## PAGE EXCERPT
————————

Friday, September 11, 2020

The Little Mermaid 2: Return to the Sea [Special Edition]

"The Little Mermaid II: Return to the Sea" probably ought to have been titled "Little Mermaid II: Déjà Vu." It's "The Little Mermaid" one generation removed, with a little more music and humor and a little less violence. Call it "Little Mermaid Light." But that's not necessarily a bad thing. Parents who weren't terribly eager to have their little ones watch a giant sea witch impaled on the broken mast of a schooner may welcome this kinder, gentler version of Disney animation under the sea.

It's not quite the same level of animation, but most of the voices return--even the voice of Ursula, who was "shish-ka-bobbed" when last we saw her. But Pat Carroll was brought onboard again to give voice to the tentacled Morgana, the late Ursula's sinister sister. Jodi Benson returns as the voice of Ariel, Kenneth Mars repeats as King Triton, as well as Buddy Hackett as Scuttle and Samuel E. Wright as that Caribbean crustacean Sebastian. New for this direct-to-video sequel are Rob Paulsen as Prince Eric and Cam Clarke as Flounder, with Ariel's daughter, Melody, played by Tara Strong ("The Fairly OddParents," "Ben 10"). This one was animated by Disney Television Animation, which is responsible for turning out most of the sequels.

————————

## GIVEN ENTRIES
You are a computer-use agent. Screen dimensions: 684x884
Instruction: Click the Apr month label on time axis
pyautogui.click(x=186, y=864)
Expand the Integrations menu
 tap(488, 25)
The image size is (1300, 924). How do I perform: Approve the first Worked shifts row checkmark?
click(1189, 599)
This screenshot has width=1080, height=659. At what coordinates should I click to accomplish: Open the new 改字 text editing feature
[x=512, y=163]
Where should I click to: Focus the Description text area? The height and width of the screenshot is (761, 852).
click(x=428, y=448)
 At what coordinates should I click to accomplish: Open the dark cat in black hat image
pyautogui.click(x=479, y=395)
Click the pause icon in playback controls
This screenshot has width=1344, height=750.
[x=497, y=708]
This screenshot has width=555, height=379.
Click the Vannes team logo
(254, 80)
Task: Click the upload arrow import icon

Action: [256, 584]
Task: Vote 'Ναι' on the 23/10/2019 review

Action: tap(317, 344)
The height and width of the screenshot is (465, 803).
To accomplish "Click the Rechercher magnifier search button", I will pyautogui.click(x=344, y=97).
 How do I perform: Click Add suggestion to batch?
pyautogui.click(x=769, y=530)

————————

## TASK 1
In the review of The Little Mermaid II, who voices Ariel's daughter, Melody?
## TASK 2
Copy out the Little Mermaid sequel review from "Friday, September 11, 2020" up to and including "under the sea.", renaming "schooner" as "galleon".
## TASK 3
Write the next part of the Little Mermaid sequel review, picking up after its last sentence.

## RESULT 1
Tara Strong

## RESULT 2
Friday, September 11, 2020

The Little Mermaid 2: Return to the Sea [Special Edition]

"The Little Mermaid II: Return to the Sea" probably ought to have been titled "Little Mermaid II: Déjà Vu." It's "The Little Mermaid" one generation removed, with a little more music and humor and a little less violence. Call it "Little Mermaid Light." But that's not necessarily a bad thing. Parents who weren't terribly eager to have their little ones watch a giant sea witch impaled on the broken mast of a galleon may welcome this kinder, gentler version of Disney animation under the sea.

## RESULT 3
But the plot is certainly the same as the original "Little Mermaid." Just as Ariel was yearning for the world of humans, her daughter Melody is drawn to the sea. Ariel and Prince Eric had erected a protective wall to guard against any revenge-style mischief from Morgana, and that meant depriving their little girl of seeing her regal Grandpa Triton. Just as feisty Sebastian was responsible for keeping an eye on young Ariel, he has the same task here trying to look after Melody. And just as a tiff with Triton drives Ariel to strike a bargain with Ursula, Melody has a spat with her parents and swims right into the clutches of Morgana, who, like her late sister, promises to give the little girl what she wants . . . if, as with Ursula's bargain, she agrees to snatch and turn over King Triton's magic trident. The only difference is that her sea background and mermaid genes have been kept from Melody, and so she has no idea Triton is her grandfather. Other than that, it's a cookie-cutter script with no real twists.

The production values aren't bad, but when you have a chip of the old plot like this, it all starts to feel pretty ho-hum because we have seen it all before.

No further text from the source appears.